WHAT IS REQUIRED
Where the line with "Task: Acknowledge the firing alarm" appears below, start writing out lines exactly, and finish with the line with "inside the E-mail", which is included; write out nothing else.

★ ★ ★ ★

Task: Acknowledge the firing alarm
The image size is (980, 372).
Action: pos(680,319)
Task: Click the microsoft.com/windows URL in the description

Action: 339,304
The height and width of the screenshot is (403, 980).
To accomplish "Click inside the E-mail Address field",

★ ★ ★ ★

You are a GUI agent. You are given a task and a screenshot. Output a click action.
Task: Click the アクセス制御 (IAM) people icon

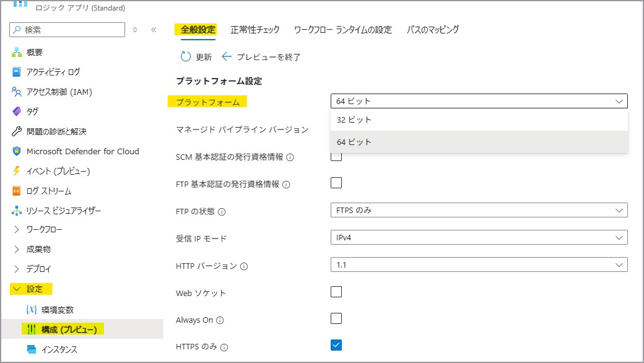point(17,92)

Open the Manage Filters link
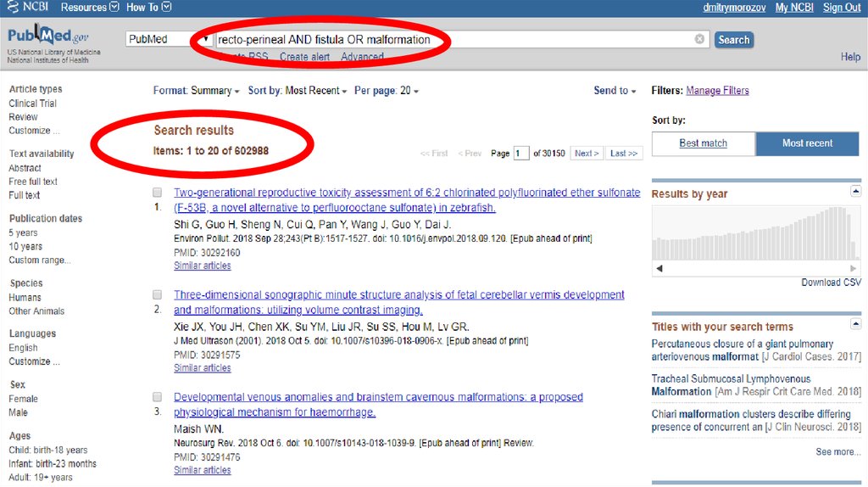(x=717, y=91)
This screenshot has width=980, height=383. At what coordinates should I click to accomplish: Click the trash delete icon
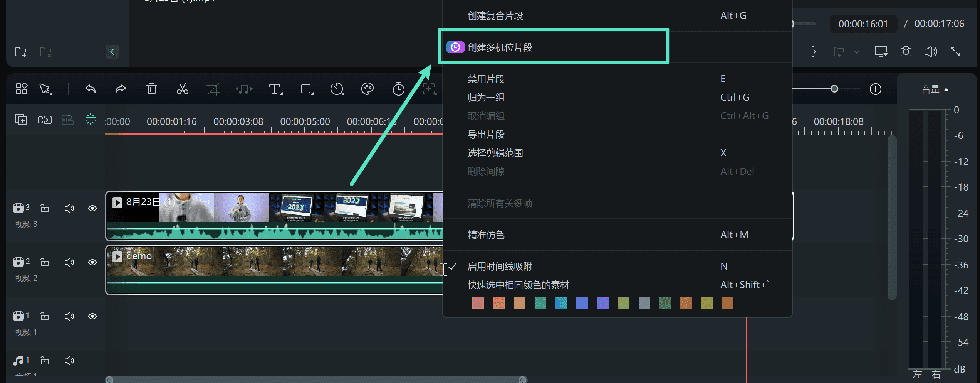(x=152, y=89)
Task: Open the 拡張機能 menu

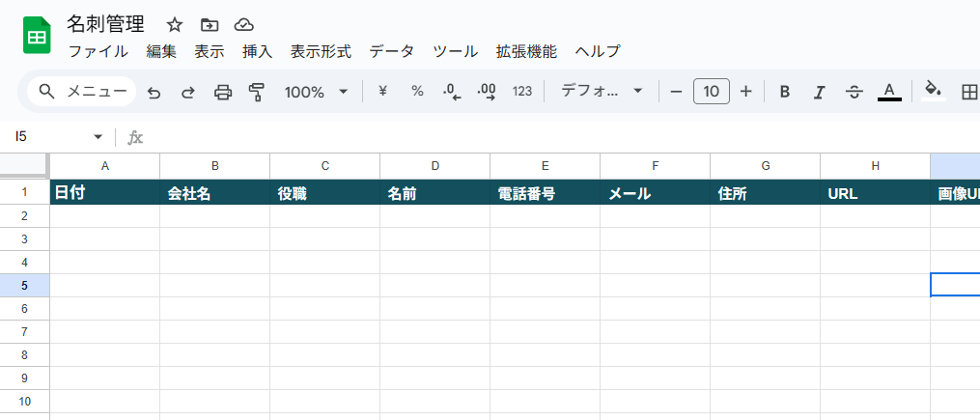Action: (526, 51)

★ ★ ★ ★

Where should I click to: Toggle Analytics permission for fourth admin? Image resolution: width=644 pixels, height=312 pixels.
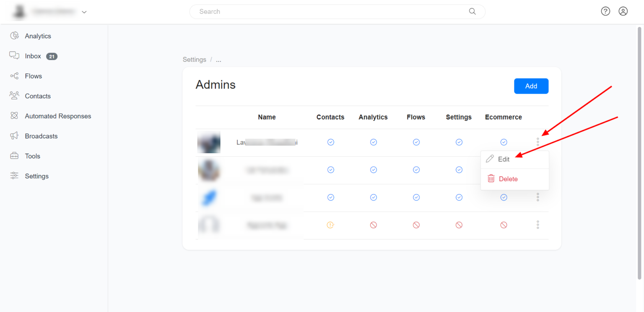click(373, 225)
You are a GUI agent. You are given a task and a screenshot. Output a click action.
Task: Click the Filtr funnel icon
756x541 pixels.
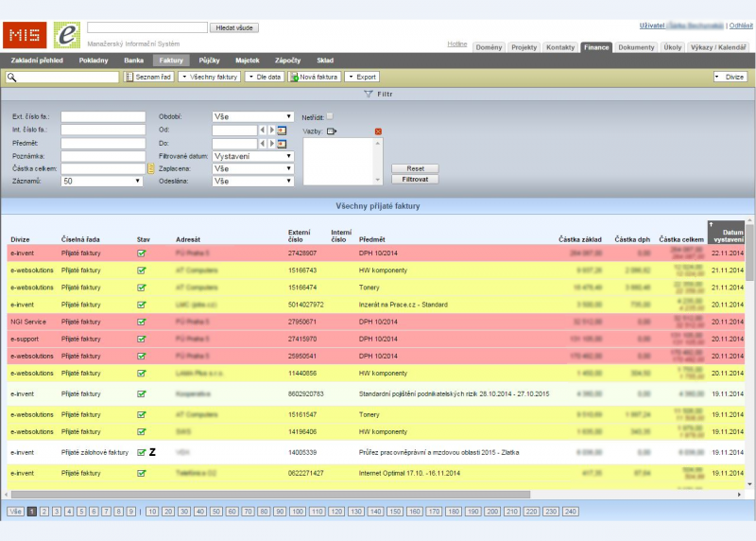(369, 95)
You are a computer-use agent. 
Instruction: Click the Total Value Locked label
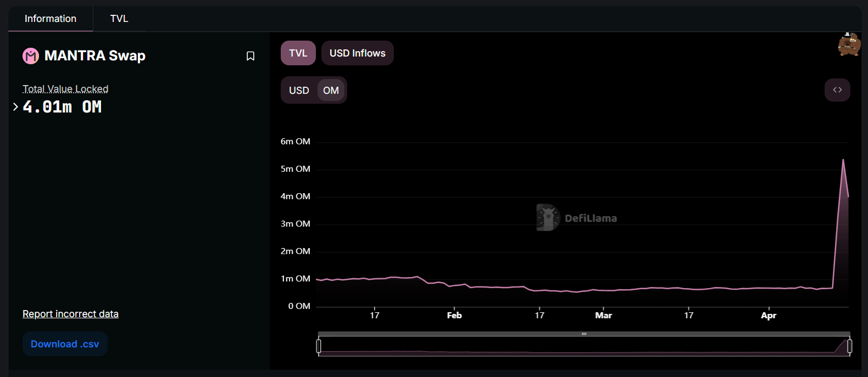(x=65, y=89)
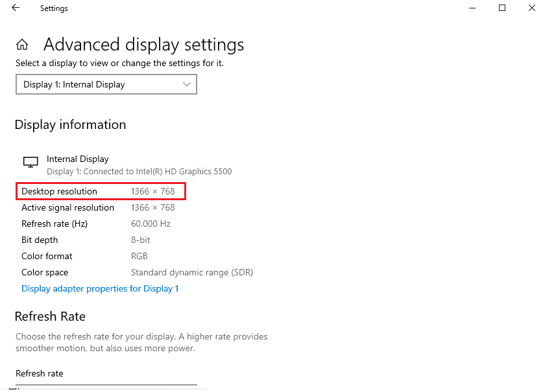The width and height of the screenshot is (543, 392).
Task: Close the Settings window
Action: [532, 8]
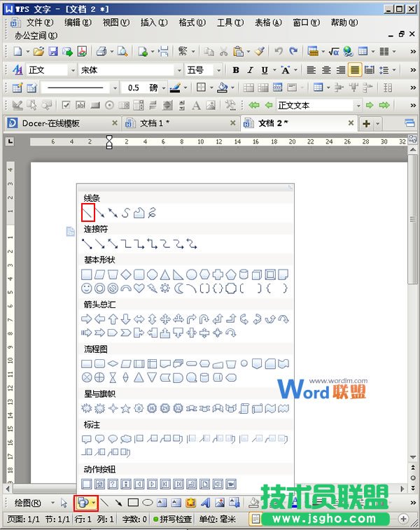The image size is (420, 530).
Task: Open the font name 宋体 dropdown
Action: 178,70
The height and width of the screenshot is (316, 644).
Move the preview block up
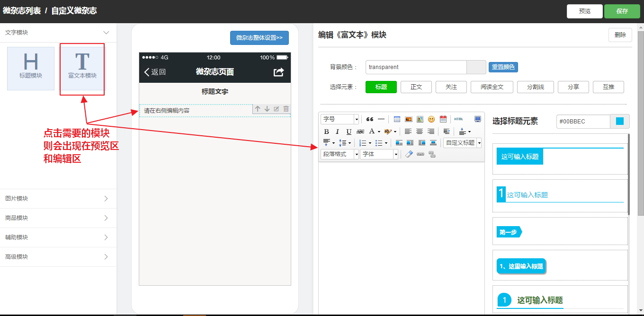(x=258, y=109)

★ ★ ★ ★

RESPONSE
Task: Acknowledge the firing alarm
The image size is (980, 372).
Action: pos(680,319)
Task: Click the microsoft.com/windows URL in the description

Action: 339,304
The height and width of the screenshot is (403, 980).
To accomplish "Click inside the E-mail Address field",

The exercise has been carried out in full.